Televised live on cable and streamed on the Internet, it can play on the small and smaller screens as a combination reality show and condensed season of CSI.
But the view from inside Courtroom 23 at the Orange County Courthouse in downtown Orlando looks different than the view from the couch. Among the things TV watchers don't get to see:
1. The jury:
They're never shown on TV, so it's jarring to see the 12 nameless jurors in plain view: seven women and five men who sit some 15 feet directly across the room from the cluttered defense table where Casey is seated. Jury on the left; Casey on the right. Taken together they are an inscrutable split screen, 13 minds that the rest of the room is desperately trying to read.
2. The elevator scene:
Anyone desiring to go to Courtroom 23 arrives on the 23rd floor via elevator. (Curiously, the courthouse has no 22nd floor.) That includes star witnesses, attorneys on both sides, spectators and members of the media. (Only Casey is escorted to and from the building separately.) As a result, the scene is often surreal. Cindy Anthony will leave the stand in tears, only to be stuck waiting in the elevator bank with her husband George and 60 strangers.

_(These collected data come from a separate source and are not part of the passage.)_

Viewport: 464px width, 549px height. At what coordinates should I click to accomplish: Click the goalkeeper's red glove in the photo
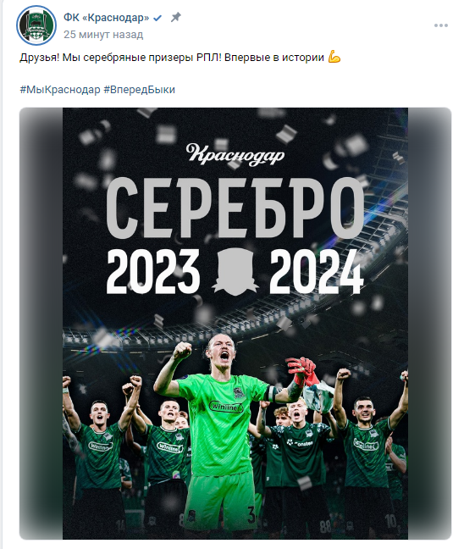pyautogui.click(x=301, y=371)
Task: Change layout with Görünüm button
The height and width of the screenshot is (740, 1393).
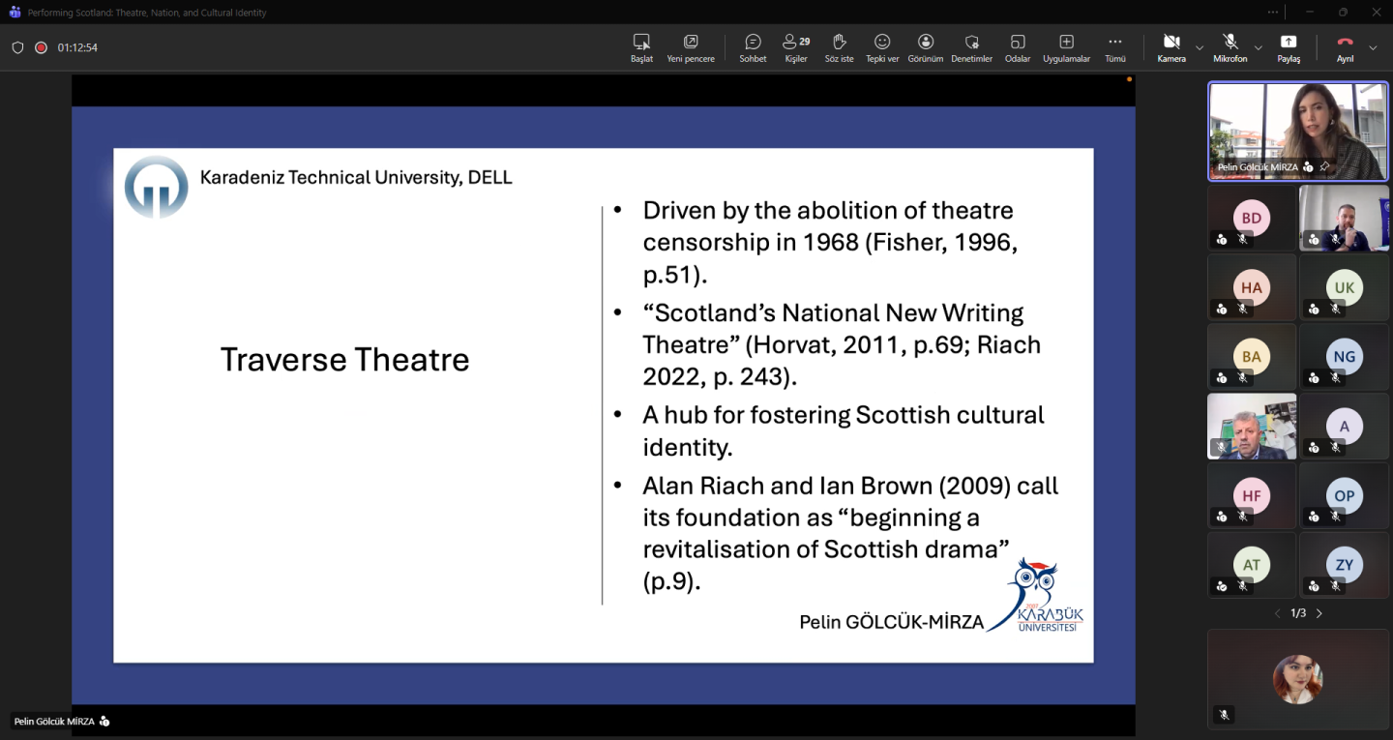Action: point(926,47)
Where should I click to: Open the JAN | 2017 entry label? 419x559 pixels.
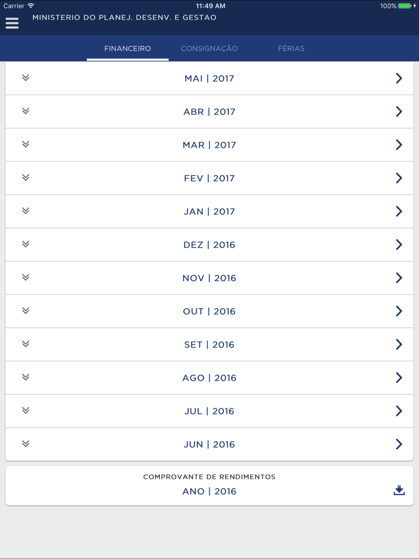pos(209,212)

3. The light-hearted banter:
While court is in session, the lawyers and judge maintain a rigid, serious demeanor. But when the jury – and especially Casey – are out of sight, things notably loosen up. After the state rested its case Wednesday morning, Judge Perry called for a 15-minute break, during which prosecutor Linda Drane Burdick and defense attorney Jose Baez – pointed adversaries in court – spent almost the entire time chatting and laughing like old friends.
4. The unexpected accessory:
On TV, the no-nonsense Drane Burdick is all business, sticking to a conservative wardrobe of basic black suits and sturdy black pumps. But she's found at least one subtle way to express a twist of personality: the sassy silver bracelet she always wears on her left ankle.
5. The tension:
Viewed on the small screen, the courtroom drama takes on a soap operatic quality: the sobbing mother, the bitter boyfriend, the weary brother. But in person, the room feels closed, tight and tense – even when the testimony runs toward the mundane.
At times the only sound is the shuffling of papers and the hum of the air-conditioning; the Florida sunshine is blotted out by huge, heavy shades. In person, the stakes, and the tragedy, weigh as heavily as the large cardboard boxes of evidence stacked grimly before the bench. Inside courtroom 23, even the air seems heavy.